Group revenue, Target said, rose 0.6% to $25.32 billion, essentially matching analysts’ estimates of a $25.3 billion tally. Target said same-store sales were flat to last year, as well, beating the Refinitiv forecast of 0.5% decline.
Target was also able to improve its overall profit margins, which rose by 0.6% to 26.3%, even as the group said inventories fell by 16%, a combination that suggests the group was able to avoid deep discounts.
Target: Current-Quarter Profit Short of Estimates
Looking into the current quarter, Target said it sees a low-single-digit percentage decline in same-store sales, with earnings in the range of $1.30 to $1.70 per share, well shy of the Street’s $1.93 per share forecast. For the full fiscal year, Target repeated its forecast adjusted earnings of between $7.75 and $7.85 per share.
“We came into the year clear-eyed about the challenges consumers are facing, and we were determined to build on the trust we’ve established with our guests,” said CEO Brian Cornell. “Thanks to the team’s dedication, we saw an increase in guest traffic in Q1, with total sales increasing and profitability ahead of expectations.”
“As we look ahead, we now expect shrink will reduce this year’s profitability by more than $500 million compared with last year.
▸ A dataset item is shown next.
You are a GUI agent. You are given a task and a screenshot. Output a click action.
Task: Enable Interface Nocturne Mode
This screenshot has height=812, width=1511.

While there are many potential sources of inventory shrink, theft and organized retail crime are increasingly important drivers of the issue,” he added.
“We are making significant investments in strategies to prevent this from happening in our stores and protect our guests and our team.”
At last check Target shares were marked 3% higher at $161.68.
The National Retail Federation defines “organized retail crime” as “the large-scale theft of retail merchandise with the intent to resell the items for financial gain.” The trade group said members suffered more than $94 billion in losses over the 2021 financial year as a result.
Senate lawmakers, in fact, introduced a bill earlier this year to target so-called “flash mobs” that carry out large-scale theft in an effort to “improve our federal response to organized retail crime and establishes new tools to recover goods and illicit proceeds, and deter future attacks on American retailers,” according to co-sponsor Chuck Grassley (R-Iowa).
Beyond the issue of theft, however, D.A. Davidson analyst Michael Baker thinks Target’s “conservative” full-year guidance is a “step in the right direction” amid a weakening consumer backdrop.
“The offset is
a weak [second-quarter 2023] outlook as April and May trends slowed, but the implied [second-half 2023] outlook of $4.40-
$5 brackets consensus of $4.65,” Baker said.
“All things considered, we think the print could have been
worse and would buy weakness as Target’s profits should grow in ‘23 off of a low base.”